Emerging risks and challenges
The workshop also covered several other issues equally affecting seafarers. Participants highlighted discrimination between officers and ratings in wages, benefits, living conditions, and shore leave, with seafarers frequently denied passes or kept working when in port.
Several issues came to the fore, including restrictions on shore leave, the rise of digital recruitment scams, oversupply of labour, and the ever-present threat of abandonment at sea.
Participants shared that shore leave is increasingly being curtailed by various factors. Sometimes shipping companies or agents appear to prioritise only the senior officers for shore passes and outings.
“Only Captain and Officers are taken care of well by the company and the other ordinary seafarers are deprived of their shore leave”
In other cases, operational demands and skeletal crewing mean that by the time a port is reached, everyone is busy with arrival or departure duties.
“More work at the time of arrival and departure, this means no leisure to go ashore when the ships call at a port.”
There were also reports that even when shore leave is granted, it may be highly restricted.
“Shore passes are given on a rotational basis.”

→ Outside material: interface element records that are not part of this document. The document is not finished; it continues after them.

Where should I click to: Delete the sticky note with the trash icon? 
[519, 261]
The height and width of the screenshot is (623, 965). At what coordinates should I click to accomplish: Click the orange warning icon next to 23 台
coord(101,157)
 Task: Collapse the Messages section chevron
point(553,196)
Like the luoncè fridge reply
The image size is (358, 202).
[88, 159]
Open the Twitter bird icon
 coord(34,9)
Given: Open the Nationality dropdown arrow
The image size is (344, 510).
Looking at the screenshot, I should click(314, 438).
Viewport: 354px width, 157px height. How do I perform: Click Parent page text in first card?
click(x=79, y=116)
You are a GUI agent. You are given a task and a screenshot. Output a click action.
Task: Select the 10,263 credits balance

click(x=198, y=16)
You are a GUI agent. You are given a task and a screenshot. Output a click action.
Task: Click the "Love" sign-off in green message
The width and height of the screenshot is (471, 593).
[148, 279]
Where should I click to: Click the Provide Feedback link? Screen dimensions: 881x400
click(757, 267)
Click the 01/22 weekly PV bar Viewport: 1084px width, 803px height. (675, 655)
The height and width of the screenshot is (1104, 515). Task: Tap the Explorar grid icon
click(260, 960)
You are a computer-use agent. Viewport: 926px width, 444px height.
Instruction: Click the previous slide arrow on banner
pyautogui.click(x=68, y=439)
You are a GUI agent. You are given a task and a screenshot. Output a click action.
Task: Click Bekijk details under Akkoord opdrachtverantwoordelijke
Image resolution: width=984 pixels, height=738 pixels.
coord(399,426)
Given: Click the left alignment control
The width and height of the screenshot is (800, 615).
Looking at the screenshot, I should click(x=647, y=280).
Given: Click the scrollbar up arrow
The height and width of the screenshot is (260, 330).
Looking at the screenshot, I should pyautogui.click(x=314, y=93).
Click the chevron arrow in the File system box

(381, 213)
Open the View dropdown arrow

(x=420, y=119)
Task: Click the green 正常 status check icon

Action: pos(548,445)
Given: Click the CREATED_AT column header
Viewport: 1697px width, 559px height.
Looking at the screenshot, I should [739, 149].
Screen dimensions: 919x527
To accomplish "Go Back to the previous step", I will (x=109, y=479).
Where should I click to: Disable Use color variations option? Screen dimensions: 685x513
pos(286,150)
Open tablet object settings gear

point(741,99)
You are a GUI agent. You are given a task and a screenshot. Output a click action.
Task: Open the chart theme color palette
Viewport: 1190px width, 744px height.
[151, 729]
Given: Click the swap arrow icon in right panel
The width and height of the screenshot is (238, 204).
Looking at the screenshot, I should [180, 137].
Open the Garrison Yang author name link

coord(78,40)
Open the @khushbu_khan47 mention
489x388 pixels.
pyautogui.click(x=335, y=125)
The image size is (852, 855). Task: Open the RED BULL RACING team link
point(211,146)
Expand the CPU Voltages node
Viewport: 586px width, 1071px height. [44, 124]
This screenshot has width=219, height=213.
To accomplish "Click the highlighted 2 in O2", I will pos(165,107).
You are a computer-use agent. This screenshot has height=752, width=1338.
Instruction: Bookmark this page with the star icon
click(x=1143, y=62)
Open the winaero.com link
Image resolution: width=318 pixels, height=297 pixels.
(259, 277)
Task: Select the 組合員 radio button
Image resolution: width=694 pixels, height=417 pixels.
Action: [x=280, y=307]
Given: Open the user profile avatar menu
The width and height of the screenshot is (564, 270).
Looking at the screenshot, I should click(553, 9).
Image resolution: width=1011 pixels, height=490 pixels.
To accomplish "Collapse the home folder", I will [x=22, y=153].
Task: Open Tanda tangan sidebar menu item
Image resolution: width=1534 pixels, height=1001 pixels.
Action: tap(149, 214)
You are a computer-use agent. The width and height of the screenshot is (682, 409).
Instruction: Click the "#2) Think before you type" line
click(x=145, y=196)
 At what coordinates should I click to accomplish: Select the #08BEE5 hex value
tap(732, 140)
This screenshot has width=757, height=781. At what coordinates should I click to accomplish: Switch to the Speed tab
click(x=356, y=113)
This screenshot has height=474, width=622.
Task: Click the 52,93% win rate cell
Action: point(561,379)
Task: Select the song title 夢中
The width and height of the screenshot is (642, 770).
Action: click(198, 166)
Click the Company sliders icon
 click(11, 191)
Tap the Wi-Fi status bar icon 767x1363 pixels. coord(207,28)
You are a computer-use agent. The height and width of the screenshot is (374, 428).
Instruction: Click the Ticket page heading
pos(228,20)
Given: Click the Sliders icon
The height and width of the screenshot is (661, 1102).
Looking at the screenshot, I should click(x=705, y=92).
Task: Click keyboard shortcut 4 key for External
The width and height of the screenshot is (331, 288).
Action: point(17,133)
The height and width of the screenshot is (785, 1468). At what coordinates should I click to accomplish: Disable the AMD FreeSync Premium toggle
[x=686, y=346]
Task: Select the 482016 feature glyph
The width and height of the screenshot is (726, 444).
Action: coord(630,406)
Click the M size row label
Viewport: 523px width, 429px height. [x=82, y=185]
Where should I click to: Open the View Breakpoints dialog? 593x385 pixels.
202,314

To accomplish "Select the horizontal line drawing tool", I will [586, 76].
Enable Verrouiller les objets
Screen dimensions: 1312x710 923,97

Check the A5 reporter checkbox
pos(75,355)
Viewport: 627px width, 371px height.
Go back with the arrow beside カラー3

This might sound fair in principle, but in practice it can mean some crew members do not get ashore for many months if port stays are short or if rotation is mismanaged.
“Sometimes no money makes shore leave pointless.”
“Some agents ask money for issuing shore passes.”
Emerging risks include digital recruitment scams, oversupply of trained seafarers relative to jobs, and the continuing threat of abandonment at sea.
The workshop revealed deep gaps in protection: weak enforcement by government regulators, unresponsive unions, almost no local maritime legal aid in Tuticorin, and very little awareness of complaint mechanisms. Overall, discussions underscored a stark protection gap between laws on paper and remedies in practice, and the urgent need for stronger enforcement, accessible support, and accountable recruitment systems for Indian seafarers.